22 Nisan Dünya Günü ve İklim İçin Liderler Zirvesi

-
Aa
+
a
a
a

1970 yılından bu yana kutlanan 22 Nisan Dünya Günü, yeryüzünün güzelliğini vurgulayarak iklim değişikliğini ve çevre kirliliğini kamuoyunda daha görünür hale getirmeyi amaçlıyor ve dünyanın dört bir yanında yürütülen faaliyetler ve kampanyalarla küresel bir seferberlik yaratıyor. 

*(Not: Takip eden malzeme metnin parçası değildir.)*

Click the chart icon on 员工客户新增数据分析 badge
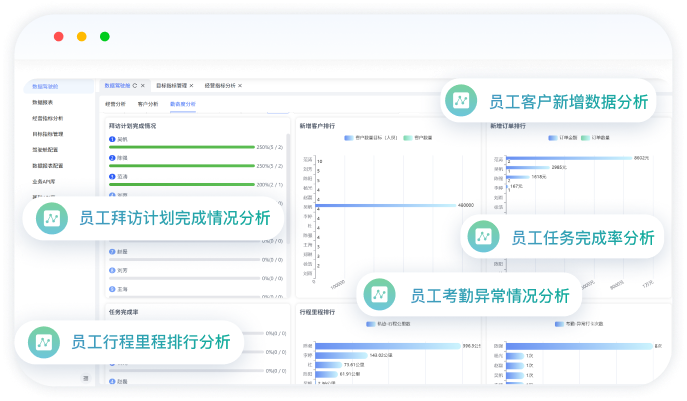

Bu fikir ilk olarak ABD’li barış aktivisti John McConnell tarafından 1969’da San Fransisco’da düzenlenen UNESCO Dünya Konferansı'nda önerildi. John McConnell’in bu öneriyi getirmesine neden olan olay, 28 Ocak 1968’de Kaliforniya eyaletinin Santa Barbara kıyısı açıklarındaki bir petrol kuyusunda meydana gelen patlama nedeniyle 10 gün boyunca 100 bin varil petrolün toprağa ve denize sızmasıydı. Bu sızıntı, binlerce kuşun ve deniz canlısının ölümüne yol açarak tarihin en büyük çevre felaketlerinden birine dönüşmüştü. 

Dünya Günü, Birleşmiş Milletler Genel Sekreterliğinin desteği ve tanınmış çevreci Denis Hayes'in organizatörlüğünde ABD’de ilk kez 22 Nisan 1970’de kutlandı ve bu etkinliğe 20 milyonu aşkın kişi katıldı. Bu etkinlik sayesinde ABD’de ‘Temiz Hava Yasası’ ve ‘Temiz Su Yasaları’ hazırlandı. 1990’dan itibaren ise Dünya Günü, ABD’yi aşan ve küresel düzeyde kutlanan bir gün haline geldi.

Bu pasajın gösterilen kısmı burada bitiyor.